# EXERCISE PASSAGE
*** Block opens ***

Queer-specific Responses to Quarantine

Posted on: April 30th, 2020 by Sam Bullington GALA Articles No Comments

“No one overreacts. It’s just that what you’re reacting to may not be what’s in front of you.” –Terry Real

The experience of quarantine in response to the coronavirus pandemic has been emotionally challenging for people. While much has been made of coronavirus as a great equalizer and public health officials have reminded folks that the coronavirus does not discriminate, there are strongly differential impacts to every aspect of the pandemic, including the experience of quarantine. As just one example: the implications of wearing masks to the store is very different for Black people than whites, given the dangers of being Black in U.S. society and stereotypes about criminality. What you need to do to stay alive in response to one set of threats may contradict what you need to do to stay alive in response to another.

*** Block closes ***

# ACTIVITY
Continue the article on queer-specific responses to quarantine, starting right after its last sentence.

# INFORMATION SHOWN

*** Block opens ***

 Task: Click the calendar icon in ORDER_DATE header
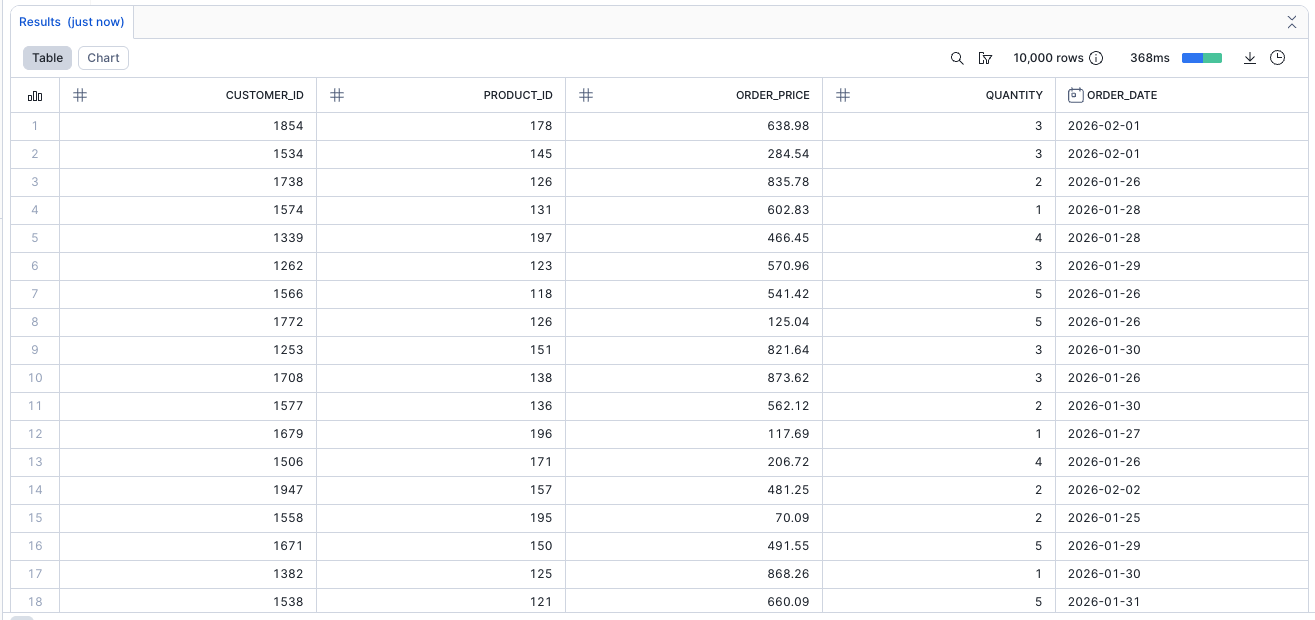click(1075, 95)
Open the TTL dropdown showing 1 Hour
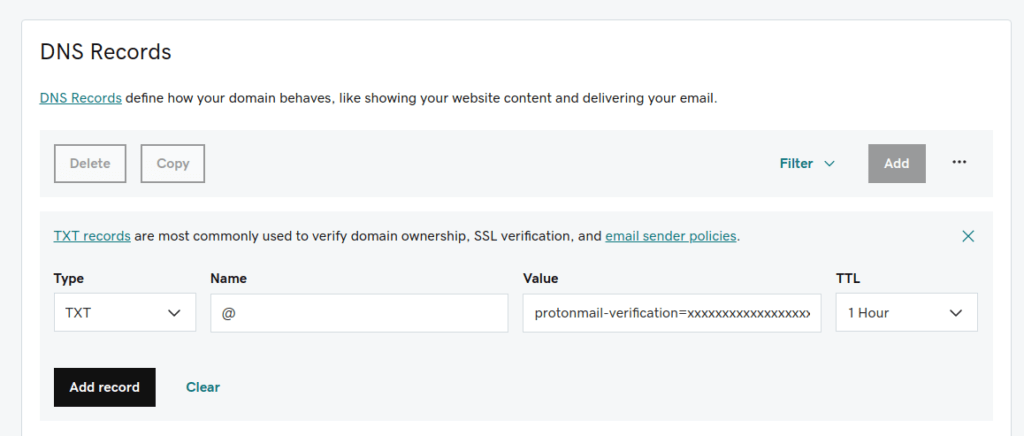 906,313
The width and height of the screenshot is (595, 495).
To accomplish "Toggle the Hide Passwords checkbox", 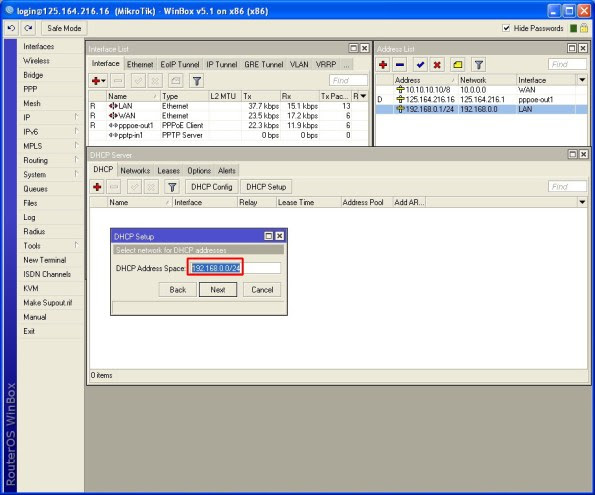I will pyautogui.click(x=506, y=28).
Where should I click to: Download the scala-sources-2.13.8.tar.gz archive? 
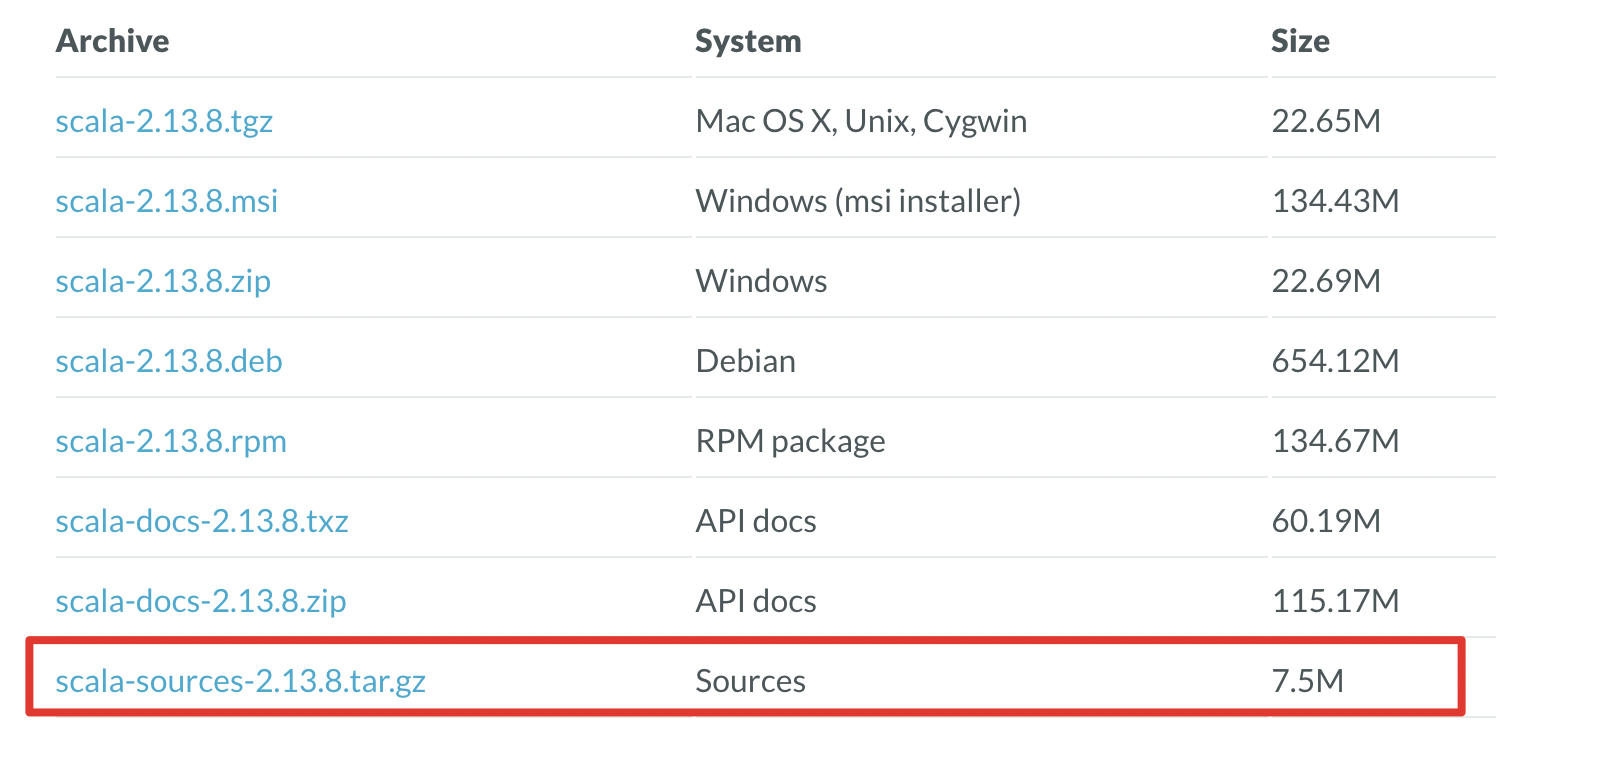[x=240, y=681]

*** Block closes ***

# TASK OUTPUT
The pandemic has been not only (again) exposing the kinds of societal disparities that social justice activists have been working to transform, but bringing to the surface numerous personal and collective experiences of trauma, as part of its purpose, I believe, is to facilitate their acknowledgement and healing. The focus on isolating at home, for instance, has brought Holocaust trauma to mind for some, especially given that the Trump years have already drawn parallels to Nazi Germany. For many GALA choruses, the coronavirus pandemic has brought a resurgence of memories and trauma from the AIDS epidemic. The overlap with past trauma has made the current challenges of coronavirus even more acute.

For myself, I’ve been noticing both trans- and polyamory-specific traumas and challenges related to quarantine. As a white person raised in the middle class, I am fairly protected from the worst assaults rendered by the coronavirus. Though I lost most of my income (like so many others) when we went into lockdown, I am not expected to risk my life as part of my job. I have a safe place to shelter. I have people who care about my well-being. Losing physical access to some of those Beloveds, however, proved to be a catalyst to a deeply emotional remembering of what it has felt like to be a trans queer polyamorous person in society.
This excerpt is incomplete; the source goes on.